Discovery of Cyclopentane-Based Phospholipids as Miltefosine Analogs with Superior Potency and Enhanced Selectivity Against Naegleria fowleri

Abstract

Background/Objectives:Naegleria fowleri is a free-living amoeba that invades brain tissues causing fatal primary amoebic meningoencephalitis (PAM). An effective and tolerable therapeutic agent is still lacking. Methods: A series of conformationally restricted analogs of miltefosine with varied restriction positions, stereochemical configuration and lengths of alkyl chain was investigated to discover more effective and less toxic agents than miltefosine. Results: Among tested compounds, derivatives 2a, 3b and 3d featuring 1,2- or 2,3-positional restriction with trans-configuration and tridecyl or behenyl alkyl chains were discovered as more potent and less cytotoxic agents. Compounds 2a, 3b and 3d elicited 3.49-, 3.58- and 6.03-fold relative potencies to miltefosine and 7.53, 3.90 and 3.49 selectivity indices, respectively. Furthermore, compounds 2a and 3b showed IC₉₀ values for N. fowleri lower than CC₅₀ against glial C6 cells. Compounds 2a, 3b and 3d induced morphological changes and programmed cell death of N. fowleri via the apoptosis-like pathway. The induced death of N. fowleri involved DNA fragmentation along with the loss of mitochondrial membrane potential. Conclusions: The current research presents compounds 2a and 3b as more potent, selective and effective agents than miltefosine against N. fowleri for further development.
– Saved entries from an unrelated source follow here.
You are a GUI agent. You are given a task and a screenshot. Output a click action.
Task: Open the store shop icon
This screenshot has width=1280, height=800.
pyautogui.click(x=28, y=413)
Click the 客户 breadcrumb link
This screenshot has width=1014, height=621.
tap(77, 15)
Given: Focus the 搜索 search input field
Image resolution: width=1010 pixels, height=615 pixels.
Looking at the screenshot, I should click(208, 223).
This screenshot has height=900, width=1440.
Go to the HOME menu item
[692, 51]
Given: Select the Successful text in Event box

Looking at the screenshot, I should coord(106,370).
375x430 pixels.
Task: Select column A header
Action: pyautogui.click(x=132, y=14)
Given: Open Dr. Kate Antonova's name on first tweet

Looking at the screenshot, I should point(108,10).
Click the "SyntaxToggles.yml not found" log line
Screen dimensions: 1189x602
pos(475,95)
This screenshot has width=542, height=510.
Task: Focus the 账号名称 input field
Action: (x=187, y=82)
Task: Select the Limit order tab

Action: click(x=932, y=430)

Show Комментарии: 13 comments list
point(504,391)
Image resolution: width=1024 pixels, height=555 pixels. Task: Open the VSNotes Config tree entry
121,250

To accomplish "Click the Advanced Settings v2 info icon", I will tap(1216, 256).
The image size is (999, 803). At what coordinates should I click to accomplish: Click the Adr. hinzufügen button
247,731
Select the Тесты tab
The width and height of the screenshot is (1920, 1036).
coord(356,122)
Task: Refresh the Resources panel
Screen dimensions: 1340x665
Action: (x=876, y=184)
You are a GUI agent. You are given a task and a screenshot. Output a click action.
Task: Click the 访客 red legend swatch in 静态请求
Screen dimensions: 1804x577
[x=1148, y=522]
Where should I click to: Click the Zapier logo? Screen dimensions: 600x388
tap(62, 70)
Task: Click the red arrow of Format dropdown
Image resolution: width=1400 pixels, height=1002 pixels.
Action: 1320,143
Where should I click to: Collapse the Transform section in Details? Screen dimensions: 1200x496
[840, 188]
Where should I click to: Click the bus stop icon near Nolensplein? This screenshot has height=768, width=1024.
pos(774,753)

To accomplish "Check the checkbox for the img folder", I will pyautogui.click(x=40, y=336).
Keywords: Naegleria fowleri; miltefosine analogs; potential drug; primary amoebic meningoencephalitis.

Figure 1

Currently used therapeutic agents for the treatment of PAM.

Figure 2

Rational underlying repurposing of conformationally restricted cyclopentane-based miltefosine analogues, where derivatives 1 are conformationally restricted at positions 1/2 of glycerol moiety of lysophosphatidylchoine in a cis configuration, derivatives 2 are conformationally restricted at positions 1/2 in a trans configuration, while derivatives 3 are conformationally restricted at positions 2/3 in a trans configuration.

Figure 3

Structures of investigated compounds.

Figure 4

Anti-amoebic activities of compounds 2a, 3b and 3d against N. fowleri trophozoites. (A) Microscopic analysis. Images represented the cell populations in three individual experiments. Miltefosine (MF: 150 μM) was employed as a positive control drug. NC, negative controls with 0.1% DMSO treatment. (B) Viability assay: the viabilities of amoebae and C6 glial cells are presented as a percentage relative to the untreated negative control. Results are shown as mean and standard deviation (error bar) of each assay obtained from three independent assays. (C) Summary. IC₅₀, IC₉₀, CC₅₀ and SI values were calculated from three independent assays.

Figure 5

Apoptosis/necrosis assay. A fluorescence staining assay was performed using N. fowleri trophozoites treated with compounds 2a, 3b, 3d, and miltefosine (MF) as a reference; NC, negative controls with 0.1% DMSO treatment. Blue fluorescence representing living cells stained with cytocalcein (DAPI channel, Ex/Em = 405/450 nm). Green apopxin stains apoptotic cells to show green fluorescence (GFP channel, Ex/Em = 490/525 nm). 7-Amino Actinomycin D (7-AAD) stains late apoptotic cells and necrotic cells to show red fluorescence (RFP channel, Ex/Em = 550/650 nm). Images were representatives of cell populations in three individual experiments. Size bar: 10 µm.

Figure 6

TUNEL assay. DNA fragmentation implying apoptosis was detected by TUNEL (GFP channel, (Ex/Em = 490/525 nm) in the amoebae treated with tested compounds. These amoebae were also counterstained with PI (RFP channel, Ex/Em = 550/650 nm). Miltefosine (MF) was included as a positive reference control. NC, negative controls with 0.1% DMSO treatment. Images were representatives of the cell population in three individual experiments. Size bar: 10 µm.

Figure 7

Disruption of mitochondrial functions in N. fowleri. Mitochondrial membrane potential changes. Aggregate form (RFP channel, Ex/Em = 550/650 nm), implying healthy mitochondria, was found in N. fowleri trophozoites treated with 0.1% DMSO (NC), while monomer (GFP channel, Ex/Em = 490/525 nm) indicating the collapse of mitochondrial membrane potential was increased in treated amoebae. Miltefosine (MF) was included as a positive control drug. Images were representatives of the cell population in three individual experiments. Size bar: 10 µm.